Но поскольку я опрометчиво подписался любить вас, терпеть, воспитывать и спасать - в этот раз я не высажу всех на конечной станции.
- Теперь сходитесь, господа! Метель кусает наши лица. Темна рассветная столица. Черна студёная вода чухонской полусонной речки. Ох, лишь бы не было осечки... Противник призраком плывёт и призрака напротив видит. Два дворянина при обиде, и кто-то, видимо, умрёт, оставив скорбную супругу и краткую записку другу. Стволы воздеты, шаг широк и твёрд. Ловить судьбы усмешку - не торопиться и не мешкать: спустить заждавшийся курок. Вот выстрел грянул. Мой? Его ли? Неважно, всё по Божьей воле. И снова выстрел. Этот - мой. Противник падает и стонет. Нет, наша ссора пуль не стоит.
>была сегодня в аптеке, купила свечи. >пришла домой, вставила одну в подсвечник – сразу полегчало. >>>Из дневника обывательницы средних лет.
свечи оно, конечно же, романтичнее, чем лучина, лампада, или дрова в печи. а вдобавок ещё пользительней и практичнее - помогают и ранним утречком и в ночи.
любезная моя андромеда или там навсикая, по батюшке сильвестровна, и мещанка по убеждениям - покупай эти свечи, от скупости не икая, ведь подённый расходник, не бусы ко дню рождения.
когда твой супруг при лавке, при складе, при бизнесе - твою скуку развеет залётный босяк-цыган. ставь эти свечи от сглаза и унылости извести. ставь на здоровье. но только не зажигай.
Любить играючи, любить любовью, схожею с игрою. Над миром сумрачным парить - и забывать о нём порою. Играть в любовь, любить игру, вдыхать всей грудью воздух тщетный. И, пробудившись поутру, ловить лишь отблеск мимолетный того, что нас пленяло тьмой, того, что нас пленяло светом...
И всё своё постичь самой. И не жалеть потом об этом.
Стакан сказал однажды рюмке: - ты так стройна, моя душа! Тебя за талию держа, гусар не пялится на юбки. Коньячный ли в тебе огонь, или прозрачность водки русской - и дамы все, и верный конь в тот миг гусару блёклы, тусклы. И ножку пальцами сжимая, он мнит себе, что ты живая - живей полей, росой умытых, реальней, чем княгиня N. Но ты не требуешь взамен всех обещаний позабытых ни слов, ни жестов – ничего. Была полна - и чрез мгновенье уже пуста в руке его, но живо спирта в нём горенье. И так, огонь в него вливая, ты словно шепчешь: "я живая".
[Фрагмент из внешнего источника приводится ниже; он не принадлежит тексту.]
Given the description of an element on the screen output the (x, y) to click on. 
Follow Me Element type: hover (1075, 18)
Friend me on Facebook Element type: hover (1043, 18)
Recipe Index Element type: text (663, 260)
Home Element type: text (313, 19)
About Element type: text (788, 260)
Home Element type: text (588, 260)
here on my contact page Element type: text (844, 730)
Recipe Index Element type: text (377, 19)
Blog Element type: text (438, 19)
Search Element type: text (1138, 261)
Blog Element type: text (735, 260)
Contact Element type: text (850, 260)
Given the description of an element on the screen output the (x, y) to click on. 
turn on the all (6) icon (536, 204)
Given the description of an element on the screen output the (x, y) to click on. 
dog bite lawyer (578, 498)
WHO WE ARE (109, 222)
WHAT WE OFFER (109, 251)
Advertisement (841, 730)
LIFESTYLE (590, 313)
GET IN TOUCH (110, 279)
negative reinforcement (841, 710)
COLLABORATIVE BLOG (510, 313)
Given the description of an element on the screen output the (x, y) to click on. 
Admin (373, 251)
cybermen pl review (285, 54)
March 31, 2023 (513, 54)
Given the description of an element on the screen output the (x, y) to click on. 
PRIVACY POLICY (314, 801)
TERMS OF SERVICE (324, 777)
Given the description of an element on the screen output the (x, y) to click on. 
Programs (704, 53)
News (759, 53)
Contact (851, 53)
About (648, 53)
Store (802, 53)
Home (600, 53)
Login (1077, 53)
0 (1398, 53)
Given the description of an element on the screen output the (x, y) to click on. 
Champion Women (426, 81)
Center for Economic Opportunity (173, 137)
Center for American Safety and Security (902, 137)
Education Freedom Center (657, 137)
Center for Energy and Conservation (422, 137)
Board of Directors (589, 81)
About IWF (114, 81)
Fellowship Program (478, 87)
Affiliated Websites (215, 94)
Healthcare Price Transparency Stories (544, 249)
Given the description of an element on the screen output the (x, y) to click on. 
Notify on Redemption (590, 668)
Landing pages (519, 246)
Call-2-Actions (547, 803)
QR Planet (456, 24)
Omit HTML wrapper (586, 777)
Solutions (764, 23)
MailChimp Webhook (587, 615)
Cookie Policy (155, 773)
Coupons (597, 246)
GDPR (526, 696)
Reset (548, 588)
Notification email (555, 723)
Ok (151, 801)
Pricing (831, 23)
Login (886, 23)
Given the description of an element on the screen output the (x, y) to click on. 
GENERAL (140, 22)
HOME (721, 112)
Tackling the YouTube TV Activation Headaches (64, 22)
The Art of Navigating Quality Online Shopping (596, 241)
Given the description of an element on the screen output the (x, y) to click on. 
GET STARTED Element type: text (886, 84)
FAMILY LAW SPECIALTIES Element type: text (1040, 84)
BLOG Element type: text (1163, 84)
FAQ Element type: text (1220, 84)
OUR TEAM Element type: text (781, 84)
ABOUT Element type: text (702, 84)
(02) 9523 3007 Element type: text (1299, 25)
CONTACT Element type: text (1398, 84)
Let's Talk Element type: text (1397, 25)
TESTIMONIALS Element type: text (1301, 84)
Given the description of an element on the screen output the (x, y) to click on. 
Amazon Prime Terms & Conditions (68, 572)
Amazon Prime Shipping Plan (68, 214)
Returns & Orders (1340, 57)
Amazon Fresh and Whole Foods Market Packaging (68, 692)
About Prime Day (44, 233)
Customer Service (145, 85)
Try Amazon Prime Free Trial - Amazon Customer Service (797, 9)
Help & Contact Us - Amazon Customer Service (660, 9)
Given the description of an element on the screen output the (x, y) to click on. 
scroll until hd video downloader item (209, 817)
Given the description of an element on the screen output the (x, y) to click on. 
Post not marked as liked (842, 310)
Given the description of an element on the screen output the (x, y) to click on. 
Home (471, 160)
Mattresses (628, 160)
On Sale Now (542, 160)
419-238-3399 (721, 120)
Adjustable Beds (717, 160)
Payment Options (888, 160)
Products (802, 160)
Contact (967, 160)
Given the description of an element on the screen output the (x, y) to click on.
- А ты, мой добрый друг гранёный, живёшь среди простых солдат, и им служить, как видно, рад – сказала рюмка чуть смущённо. - Пусть врут, что ты не ровня мне - мы вместе бесу пьянства служим, и оба знаем о вине поболе, чем жена о муже. Вино - от многих бед лекарство, но велико его коварство: рядится в многие одежды - то в водку, то в коньяк, то в брют, и люди топят в нём надежды, и с пьяных глаз стаканы бьют, и рюмки тоже, мой хороший… Стекла кабацкого не жаль: надежды рюмка не дороже, а бед никто не избежал. Ты думал, мы с тобой живые, но винный дух нам души выел.
И оттого, мой милый друг, дни наши не бывают долги: из пьяных выпадаем рук и обращаемся в осколки.